Future directions: Developing "game-resistance" into a benchmark (laundering robust score) for standard AI reviewer system evaluations; studying the failure boundaries when launderers change more than style (e.g., adding fake experiments).

vs. Bianchi et al. 2025b (AI reviewer agent): This paper reuses their agent but shifts the research question from "can it review" to "should it be automated," providing counterexamples.
vs. Goldberg et al. 2024 (NeurIPS LLM checklist): Similarly reveals that AI tools can be gamed, but this paper lowers the gaming threshold to zero-shot optimization, making the threat more pervasive.
vs. Lin et al. 2025b (targeted adversarial attacks): While they use character-level perturbations, this paper uses natural language rewriting, lowering the attacker's barrier by an order of magnitude.
vs. Kleinberg & Raghavan 2021 (algorithmic monoculture): First empirical application of this theoretical framework to the academic peer review scenario.

Rating¶

Novelty: ⭐⭐⭐⭐ First to decompose "review automation" into two testable conditions and propose paper laundering as a new threat.
Experimental Thoroughness: ⭐⭐⭐⭐ Combines real-world data and controlled experiments with a 24-cell grid for internal/external validity, though the 60-paper scale remains modest.
Writing Quality: ⭐⭐⭐⭐⭐ A model position paper with a clear logical chain, addressing counterarguments pointwise (§5), and providing its own AI review results.
Value: ⭐⭐⭐⭐⭐ Extremely timely topic with direct influence on conference policies and community consensus.

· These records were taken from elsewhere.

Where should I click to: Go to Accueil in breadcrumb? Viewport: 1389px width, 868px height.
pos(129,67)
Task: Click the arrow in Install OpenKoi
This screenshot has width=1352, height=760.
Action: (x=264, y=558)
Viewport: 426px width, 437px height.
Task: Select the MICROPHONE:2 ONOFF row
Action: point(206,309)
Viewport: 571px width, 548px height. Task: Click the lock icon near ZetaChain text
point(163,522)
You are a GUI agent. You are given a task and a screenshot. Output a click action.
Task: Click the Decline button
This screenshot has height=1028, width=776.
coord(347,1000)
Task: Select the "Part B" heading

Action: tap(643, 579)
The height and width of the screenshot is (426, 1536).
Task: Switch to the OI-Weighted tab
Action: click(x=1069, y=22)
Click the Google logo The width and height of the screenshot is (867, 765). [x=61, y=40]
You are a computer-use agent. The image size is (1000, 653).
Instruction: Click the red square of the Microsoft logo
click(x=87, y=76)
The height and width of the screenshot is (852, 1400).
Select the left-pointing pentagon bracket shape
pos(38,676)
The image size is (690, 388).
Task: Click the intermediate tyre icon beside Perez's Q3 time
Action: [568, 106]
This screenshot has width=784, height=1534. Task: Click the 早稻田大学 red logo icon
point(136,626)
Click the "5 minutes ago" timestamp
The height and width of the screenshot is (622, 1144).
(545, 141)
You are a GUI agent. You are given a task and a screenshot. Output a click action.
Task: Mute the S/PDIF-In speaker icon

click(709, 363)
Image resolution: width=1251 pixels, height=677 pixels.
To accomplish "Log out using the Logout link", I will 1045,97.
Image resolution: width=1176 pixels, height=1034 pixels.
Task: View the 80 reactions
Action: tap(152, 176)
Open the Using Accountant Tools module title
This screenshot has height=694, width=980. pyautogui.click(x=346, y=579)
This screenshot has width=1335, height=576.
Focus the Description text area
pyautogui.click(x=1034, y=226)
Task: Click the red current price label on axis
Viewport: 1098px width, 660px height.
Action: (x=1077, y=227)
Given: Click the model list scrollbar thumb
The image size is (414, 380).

Data Slice	InterSim Mean	\(p\)-value	Cohen's \(d\)
Pure AI Reviews	0.486	\(<10^{-4}\)	0.29
Reviews with Human Contribution	0.467	—	—
Weaknesses+Questions sections only	—	\(<10^{-4}\)	0.35

Metric	Value
Avg. Paired Score Gain	\(+0.45\)
Wilcoxon Significance	\(p<0.001\) (almost all cells)
Single Paper Laundering Cost	≈ $0.25
Paper Similarity Increase	+6.5% (\(d=1.02\))

Slice / Configuration	Key Findings	Description
Restricting sections to weakness+question	IntraSim \(d\) from 1.47 → 1.93	Convergence is not just boilerplate; it penetrates critical sections.
GPT reviewer + GPT launderer	Largest score gain	Replicates self-preference bias (Panickssery 2024).
Claude reviewer	Smaller score gain	Cross-family launderer attacks still work but are weaker.
AI vs. Human Predictive Power	AUC 0.710 vs. 0.822 (n=8,015)	Human scores better predict final decisions.
AI–AI vs. AI–Human Correlation	\(r=0.49\) vs. \(r=0.15\)	AI fails consistently rather than aligning with humans.